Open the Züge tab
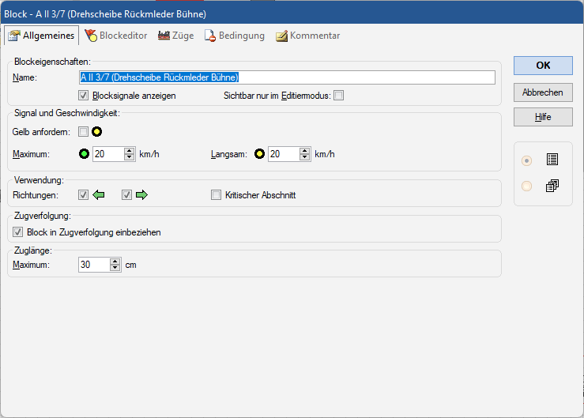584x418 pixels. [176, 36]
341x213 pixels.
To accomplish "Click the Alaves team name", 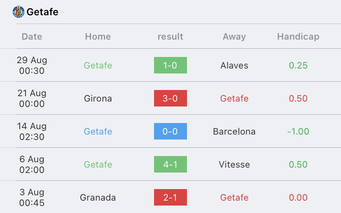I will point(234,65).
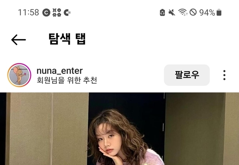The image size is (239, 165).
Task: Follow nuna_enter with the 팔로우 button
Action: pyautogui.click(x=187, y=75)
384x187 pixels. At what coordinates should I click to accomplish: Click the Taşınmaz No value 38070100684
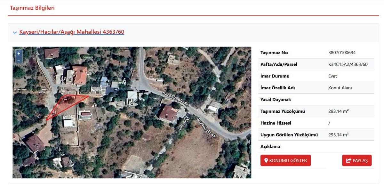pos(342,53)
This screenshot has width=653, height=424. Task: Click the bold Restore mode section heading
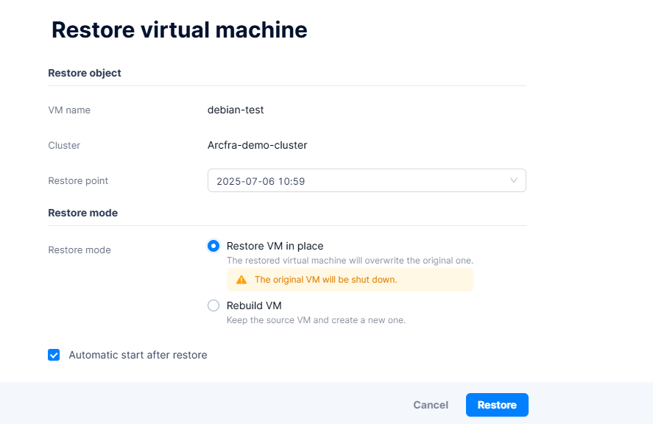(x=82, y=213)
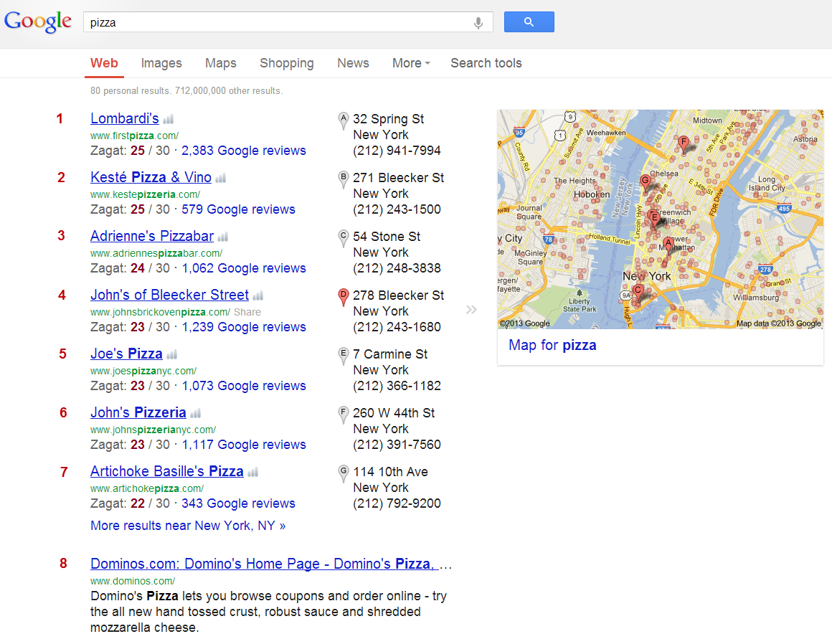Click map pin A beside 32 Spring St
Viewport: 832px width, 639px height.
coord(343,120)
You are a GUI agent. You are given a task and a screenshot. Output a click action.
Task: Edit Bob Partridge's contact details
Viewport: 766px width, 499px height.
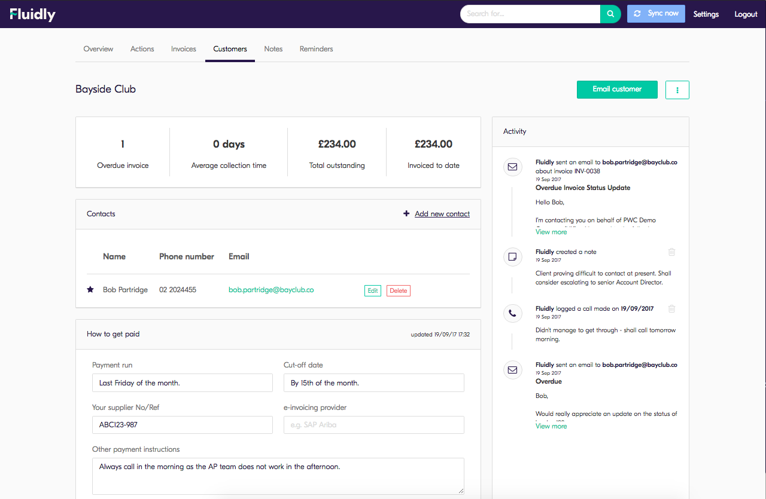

_ _ _ _

In the data, the line that contains "384x187 pixels. At" begins the part to write out; restate it and each line after it word for word through the end, with no pictures.

384x187 pixels. At what coordinates should I click to accomplish: Click the Taşınmaz No value 38070100684
pos(342,53)
This screenshot has width=653, height=424. Task: Click the bold Restore mode section heading
(x=82, y=213)
Click map pin A beside 32 Spring St
Viewport: 832px width, 639px height.
coord(343,120)
You are a GUI agent. You are given a task and a screenshot. Output a click action.
Task: Edit Bob Partridge's contact details
Viewport: 766px width, 499px height.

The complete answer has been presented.